| Work instruction |
Could you set down the listing below exactly, leaving out its pictures?

| Listed records |
§ §

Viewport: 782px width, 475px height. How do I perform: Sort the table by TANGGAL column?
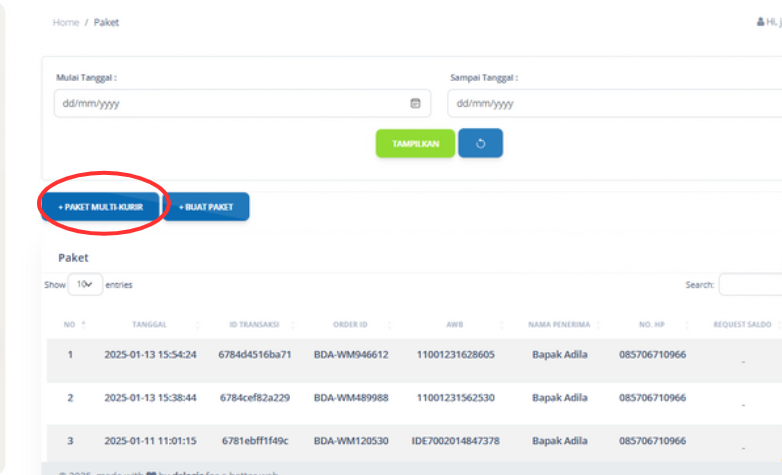click(x=149, y=324)

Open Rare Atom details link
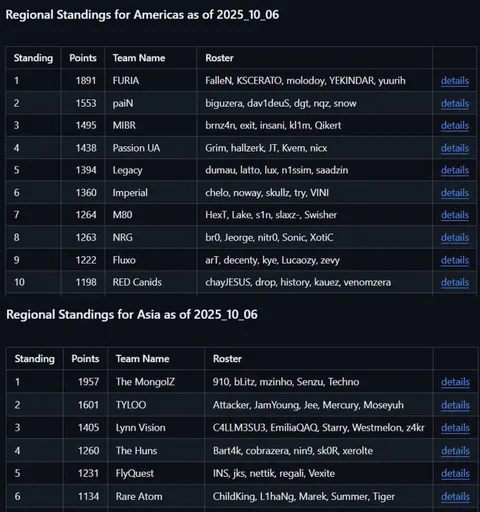pos(455,496)
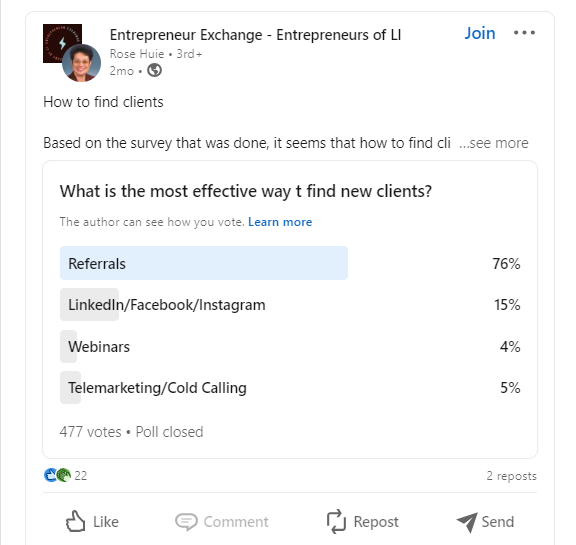Select the Telemarketing/Cold Calling poll option
The width and height of the screenshot is (576, 545).
[x=290, y=387]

§ §

| Exercise response |
Viewport: 782px width, 475px height. How do I perform: Sort the table by TANGGAL column?
click(x=149, y=324)

Open Rare Atom details link
pos(455,496)
Select the Telemarketing/Cold Calling poll option
The width and height of the screenshot is (576, 545).
[x=290, y=387]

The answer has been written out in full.